I wonder sometimes what it would be like to have advance knowledge of the future. Like, if I knew years ago that my desire to be a lawyer would not come to be and I would end up doing a myriad of things that I didn’t even know when I was young to be possible.
Our choices were limited as teenagers in Accra, Ghana in the early 80s. 1983 saw a famine and a mass exodus of the middle class to the UK, leaving us to fend for ourselves. The word creative cannot exist in such circumstances and automatically, we were steered towards careers that would put food on the table.
I remember bumping into my former headmistress in Accra and the sneer on her face when she asked me what I did and I told her I run a café.
“You’re into catering,” she said, emphasising on the word catering as if it was something to be ashamed of.

### [Data shown]
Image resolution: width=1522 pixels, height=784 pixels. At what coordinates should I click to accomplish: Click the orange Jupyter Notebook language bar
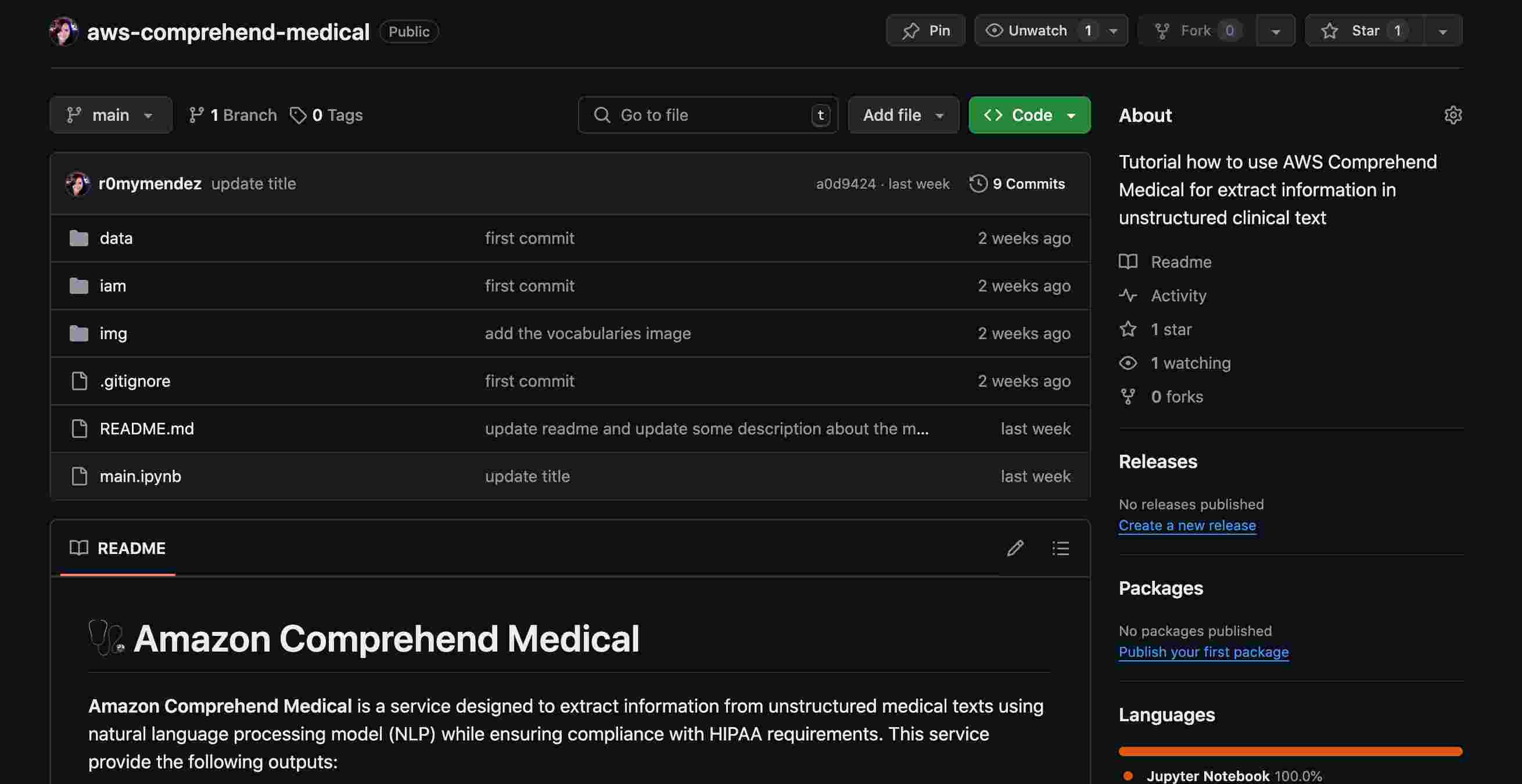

### [Given task]
Reproduce verbatim the passage of the Accra essay between "I wonder sometimes" and "be ashamed of.", inclusive.

### [Answer to the problem]
I wonder sometimes what it would be like to have advance knowledge of the future. Like, if I knew years ago that my desire to be a lawyer would not come to be and I would end up doing a myriad of things that I didn’t even know when I was young to be possible.
Our choices were limited as teenagers in Accra, Ghana in the early 80s. 1983 saw a famine and a mass exodus of the middle class to the UK, leaving us to fend for ourselves. The word creative cannot exist in such circumstances and automatically, we were steered towards careers that would put food on the table.
I remember bumping into my former headmistress in Accra and the sneer on her face when she asked me what I did and I told her I run a café.
“You’re into catering,” she said, emphasising on the word catering as if it was something to be ashamed of.